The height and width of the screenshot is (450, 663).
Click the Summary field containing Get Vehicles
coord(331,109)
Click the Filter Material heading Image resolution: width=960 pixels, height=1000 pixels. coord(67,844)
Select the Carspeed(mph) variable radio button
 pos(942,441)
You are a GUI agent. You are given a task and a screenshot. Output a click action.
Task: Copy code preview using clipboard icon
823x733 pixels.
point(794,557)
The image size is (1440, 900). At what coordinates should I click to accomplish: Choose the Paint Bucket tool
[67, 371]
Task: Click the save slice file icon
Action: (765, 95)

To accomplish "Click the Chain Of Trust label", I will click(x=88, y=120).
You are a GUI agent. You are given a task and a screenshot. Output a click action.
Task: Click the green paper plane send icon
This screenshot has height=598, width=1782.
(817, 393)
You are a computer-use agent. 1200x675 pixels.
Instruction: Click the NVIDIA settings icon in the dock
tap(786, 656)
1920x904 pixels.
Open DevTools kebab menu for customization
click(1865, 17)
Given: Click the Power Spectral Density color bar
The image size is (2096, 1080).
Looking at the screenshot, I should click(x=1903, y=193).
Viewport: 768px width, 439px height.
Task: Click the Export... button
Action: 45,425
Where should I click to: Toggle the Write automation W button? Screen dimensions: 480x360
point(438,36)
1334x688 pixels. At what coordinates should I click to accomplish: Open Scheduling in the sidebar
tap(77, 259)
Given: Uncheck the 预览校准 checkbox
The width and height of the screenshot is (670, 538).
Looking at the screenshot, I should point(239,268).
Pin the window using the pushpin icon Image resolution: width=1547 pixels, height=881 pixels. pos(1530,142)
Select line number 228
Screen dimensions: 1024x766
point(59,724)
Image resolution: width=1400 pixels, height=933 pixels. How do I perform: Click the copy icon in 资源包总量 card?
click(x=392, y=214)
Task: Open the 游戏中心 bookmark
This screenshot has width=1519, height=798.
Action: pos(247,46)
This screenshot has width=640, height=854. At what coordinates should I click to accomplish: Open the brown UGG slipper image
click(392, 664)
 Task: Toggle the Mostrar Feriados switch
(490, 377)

..........

> [WHAT THIS TASK INVOLVES]: Restate the tail of the listing word for word, beginning at the line containing "1334x688 pixels. At".

> [ANSWER AREA]:
1334x688 pixels. At what coordinates should I click to accomplish: Open Scheduling in the sidebar
tap(77, 259)
Given: Uncheck the 预览校准 checkbox
The width and height of the screenshot is (670, 538).
Looking at the screenshot, I should point(239,268).
Pin the window using the pushpin icon Image resolution: width=1547 pixels, height=881 pixels. pos(1530,142)
Select line number 228
Screen dimensions: 1024x766
point(59,724)
Image resolution: width=1400 pixels, height=933 pixels. How do I perform: Click the copy icon in 资源包总量 card?
click(x=392, y=214)
Task: Open the 游戏中心 bookmark
This screenshot has width=1519, height=798.
Action: pos(247,46)
This screenshot has width=640, height=854. At what coordinates should I click to accomplish: Open the brown UGG slipper image
click(392, 664)
 Task: Toggle the Mostrar Feriados switch
(490, 377)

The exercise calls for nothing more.